### CONSIGNE 1
Dans le texte sur les sabotages d'antennes-relais, relevez tous les moyens par lesquels le grand plan de l'État devait « accélérer la couverture mobile des territoires ».
### CONSIGNE 2
Prolongez le texte sur les sabotages d'antennes-relais à partir de sa dernière phrase.

Une des manières du Pouvoir de gérer certains pans de la conflictualité sociale, et en particulier les attaques contre lesdites « infrastructures critiques », est en général de les passer sous silence afin de ne pas donner de mauvais exemples, mais aussi d’en minimiser la portée lorsqu’elles ne peuvent être tues, ou encore tout simplement de les recouvrir du voile pudique de la « panne » et de l’« accident » quand certaines conséquences se font trop visibles.
En ce qui concerne les destructions volontaires d’antennes de téléphonie mobile dans l’Hexagone, on a ainsi vu dans un premier temps une invisibilisation de ces vagues d’attaques, puis, lorsqu’il n’était plus possible de taire ces nombreux sabotages, se développer un discours alarmiste sur leurs conséquences qui ne toucheraient pas la domination mais avant tout la population « la plus fragile », avant que l’arrivée programmée de la 5G ne soit utilisée pour tenter de décrédibiliser l’ensemble des saboteureuses en les faisant passer pour « des illuminés » et des « complotistes »… alors même que la plupart des antennes prises pour cibles n’étaient pas encore équipées de cette dernière technologie. Enfin, après cette ultime phase en forme de gigantesque contre-feu, la plus grande partie de ces attaques est à nouveau retournée sous la chape de silence des habituels porte-parole de préfecture.
Le 12 octobre dernier, quelle n’a donc pas été notre surprise lorsque la très officielle Fédération française des Télécoms (FFT), lobby regroupant SFR, Bouygues Telecom, Orange et autres sociétés (mais pas Free), a choisi de publier une discrète actualisation sur les récents sabotages d’antennes-relais.
Certes, en 2023, la Fédération des télécoms n’allait pas aborder tambour battant la question de ces destructions comme elle avait pu le faire dans l’immédiat après-Confinement, et c’est donc plus modestement, au détour de quelques paragraphes d’un rapport intitulé « 2018-2023 : Point d’étape du New Deal Mobile », qu’elle a choisi de s’y coller. Cinq ans après le lancement du grand plan étatique visant à « accélérer la couverture mobile des territoires » (en bouchant les zones blanches rurales, en couvrant les 55 000 kilomètres d’axes routiers prioritaires et les 23 000 kilomètres de réseaux ferrés régionaux, en basculant toutes les antennes de « centre-bourg » au minimum en 4G), la FFT n’a bien entendu pas manqué de s’auto-congratuler à propos des 2500 nouveaux pylônes inaugurés.

### DONNÉES
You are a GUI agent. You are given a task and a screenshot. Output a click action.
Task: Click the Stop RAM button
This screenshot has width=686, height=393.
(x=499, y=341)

### RÉPONSE ATTENDUE 1
- Boucher les zones blanches rurales
- Couvrir les 55 000 kilomètres d'axes routiers prioritaires
- Couvrir les 23 000 kilomètres de réseaux ferrés régionaux
- Basculer toutes les antennes de « centre-bourg » au minimum en 4G

### RÉPONSE ATTENDUE 2
Cependant, comme l’appétit vient en mangeant, le groupement des opérateurs de téléphonie mobile a également listé dans son rapport d’étape plusieurs malencontreux obstacles qui freinent encore le déroulement du plan initial des « 5000 zones » rurales à couvrir en 4G d’ici 2027. A ce titre, elle demande par exemple une modification des lois sur l’environnement (sites Natura 2000, Parcs naturels régionaux, espaces boisés classés, communes en Loi Littoral) qui l’empêchent de déployer ses pylônes comme bon lui semble. Elle souhaite aussi accentuer la pression sur Enedis en lui appliquant le régime d’indemnisation des retards lorsque la compagnie d’électricité met trop de temps à finaliser les raccordements aux nouvelles antennes (construction de postes de transformation et tirage des lignes de câbles). Et elle demande instamment à l’Etat de durcir « la sanction pénale contre les actes de sabotage et de dégradation des infrastructures numériques » !
C’est même pour justifier cette ultime complainte adressée aux autorités, que le service marketing de la Fédération des télécoms vient de créer l’illustration ci-contre, aussi édifiante que ridicule, composée d’un marteau de chaudronnerie venant frapper une pauvre antenne de téléphonie sans défense (alors qu’un bidon d’essence ou une pince-coupante auraient été plus appropriés, mais bon). Eh oui, il n’y a pas que le relief accidenté de montagne, celui protégé des bords de mer ou la lenteur d’Enedis qui causent du tracas aux exploiteurs de laisses technologiques : il y a en plus « les actes de vandalisme qui ciblent les infrastructures numériques de manière générale, et plus particulièrement les antennes relais », provoquant « des impacts néfastes sur la pérennité des réseaux » et engendrant « des coûts financiers considérables pour les opérateurs de télécommunications ».
A ce stade, puisqu’il fallait au moins une estimation quelque peu palpable de cette menace nocturne freinant sans répit le déploiement du New Deal Mobile, c’est en page 15 du rapport que le pot-aux-roses nous est enfin dévoilé : « C’est, actuellement, environ une dizaine de pylônes, chaque mois, qui sont vandalisés, dont certains pylônes issus du dispositif de couverture ciblée ». Ah, tout de même, ça fait donc un tous les trois jours, et près de 120 par an ! Et ce nombre, sans que la FFT ne prenne soin de le préciser, ne prend même pas en compte le fait que certains sabotages de fibre optique ont aussi pour conséquence de couper plusieurs antennes d’un coup, ou le fait qu’une seule antenne bien ciblée peut à son tour en interrompre plusieurs autres (il y a un an, le sabotage de l’antenne de Changé en avait par exemple impacté 40 supplémentaires aux alentours).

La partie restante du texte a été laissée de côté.